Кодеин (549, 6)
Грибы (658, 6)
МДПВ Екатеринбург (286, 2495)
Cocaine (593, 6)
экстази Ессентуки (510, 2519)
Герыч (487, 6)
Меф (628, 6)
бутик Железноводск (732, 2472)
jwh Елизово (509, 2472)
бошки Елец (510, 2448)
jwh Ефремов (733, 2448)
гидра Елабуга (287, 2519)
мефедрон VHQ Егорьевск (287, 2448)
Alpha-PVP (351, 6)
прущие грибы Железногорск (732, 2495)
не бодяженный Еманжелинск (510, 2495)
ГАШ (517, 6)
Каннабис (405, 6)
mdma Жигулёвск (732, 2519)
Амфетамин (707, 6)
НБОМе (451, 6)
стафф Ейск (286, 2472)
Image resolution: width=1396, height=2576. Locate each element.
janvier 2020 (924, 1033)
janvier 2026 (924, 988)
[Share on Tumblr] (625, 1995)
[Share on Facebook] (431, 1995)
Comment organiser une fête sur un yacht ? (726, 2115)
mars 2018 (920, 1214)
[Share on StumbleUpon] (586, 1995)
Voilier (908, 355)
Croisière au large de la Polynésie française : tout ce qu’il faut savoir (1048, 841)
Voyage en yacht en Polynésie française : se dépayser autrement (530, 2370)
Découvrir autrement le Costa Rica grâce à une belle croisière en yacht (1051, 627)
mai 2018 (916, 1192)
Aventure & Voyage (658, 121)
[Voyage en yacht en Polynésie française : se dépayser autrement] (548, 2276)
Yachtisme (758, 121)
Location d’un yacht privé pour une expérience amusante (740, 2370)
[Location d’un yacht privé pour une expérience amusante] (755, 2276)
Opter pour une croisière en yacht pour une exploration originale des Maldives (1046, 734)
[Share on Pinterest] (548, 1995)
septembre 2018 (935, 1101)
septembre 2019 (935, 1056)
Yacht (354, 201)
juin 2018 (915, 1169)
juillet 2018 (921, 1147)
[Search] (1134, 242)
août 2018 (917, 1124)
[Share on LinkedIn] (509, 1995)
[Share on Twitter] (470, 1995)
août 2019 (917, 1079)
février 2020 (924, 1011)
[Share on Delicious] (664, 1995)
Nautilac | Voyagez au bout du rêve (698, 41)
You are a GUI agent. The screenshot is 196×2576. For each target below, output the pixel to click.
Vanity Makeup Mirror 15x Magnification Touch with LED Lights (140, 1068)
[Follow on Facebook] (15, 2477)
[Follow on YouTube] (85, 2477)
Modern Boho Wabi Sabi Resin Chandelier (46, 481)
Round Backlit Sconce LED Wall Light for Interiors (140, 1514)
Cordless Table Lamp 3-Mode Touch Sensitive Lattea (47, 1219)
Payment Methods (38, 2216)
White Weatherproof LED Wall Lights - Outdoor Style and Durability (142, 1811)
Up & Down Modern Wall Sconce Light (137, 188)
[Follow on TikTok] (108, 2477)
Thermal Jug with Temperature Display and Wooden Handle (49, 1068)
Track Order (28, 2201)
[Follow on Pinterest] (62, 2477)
====
● **Task statement**: All the entries are to be reproduced verbatim.

● **Answer box**:
Кодеин (549, 6)
Грибы (658, 6)
МДПВ Екатеринбург (286, 2495)
Cocaine (593, 6)
экстази Ессентуки (510, 2519)
Герыч (487, 6)
Меф (628, 6)
бутик Железноводск (732, 2472)
jwh Елизово (509, 2472)
бошки Елец (510, 2448)
jwh Ефремов (733, 2448)
гидра Елабуга (287, 2519)
мефедрон VHQ Егорьевск (287, 2448)
Alpha-PVP (351, 6)
прущие грибы Железногорск (732, 2495)
не бодяженный Еманжелинск (510, 2495)
ГАШ (517, 6)
Каннабис (405, 6)
mdma Жигулёвск (732, 2519)
Амфетамин (707, 6)
НБОМе (451, 6)
стафф Ейск (286, 2472)
Image resolution: width=1396, height=2576. Locate each element.
janvier 2020 (924, 1033)
janvier 2026 (924, 988)
[Share on Tumblr] (625, 1995)
[Share on Facebook] (431, 1995)
Comment organiser une fête sur un yacht ? (726, 2115)
mars 2018 (920, 1214)
[Share on StumbleUpon] (586, 1995)
Voilier (908, 355)
Croisière au large de la Polynésie française : tout ce qu’il faut savoir (1048, 841)
Voyage en yacht en Polynésie française : se dépayser autrement (530, 2370)
Découvrir autrement le Costa Rica grâce à une belle croisière en yacht (1051, 627)
mai 2018 (916, 1192)
Aventure & Voyage (658, 121)
[Voyage en yacht en Polynésie française : se dépayser autrement] (548, 2276)
Yachtisme (758, 121)
Location d’un yacht privé pour une expérience amusante (740, 2370)
[Location d’un yacht privé pour une expérience amusante] (755, 2276)
Opter pour une croisière en yacht pour une exploration originale des Maldives (1046, 734)
[Share on Pinterest] (548, 1995)
septembre 2018 (935, 1101)
septembre 2019 (935, 1056)
Yacht (354, 201)
juin 2018 (915, 1169)
juillet 2018 (921, 1147)
[Search] (1134, 242)
août 2018 (917, 1124)
[Share on LinkedIn] (509, 1995)
[Share on Twitter] (470, 1995)
août 2019 (917, 1079)
février 2020 (924, 1011)
[Share on Delicious] (664, 1995)
Nautilac | Voyagez au bout du rêve (698, 41)
You are a GUI agent. The screenshot is 196×2576. For each target below, output the pixel to click.
Vanity Makeup Mirror 15x Magnification Touch with LED Lights (140, 1068)
[Follow on Facebook] (15, 2477)
[Follow on YouTube] (85, 2477)
Modern Boho Wabi Sabi Resin Chandelier (46, 481)
Round Backlit Sconce LED Wall Light for Interiors (140, 1514)
Cordless Table Lamp 3-Mode Touch Sensitive Lattea (47, 1219)
Payment Methods (38, 2216)
White Weatherproof LED Wall Lights - Outdoor Style and Durability (142, 1811)
Up & Down Modern Wall Sconce Light (137, 188)
[Follow on TikTok] (108, 2477)
Thermal Jug with Temperature Display and Wooden Handle (49, 1068)
Track Order (28, 2201)
[Follow on Pinterest] (62, 2477)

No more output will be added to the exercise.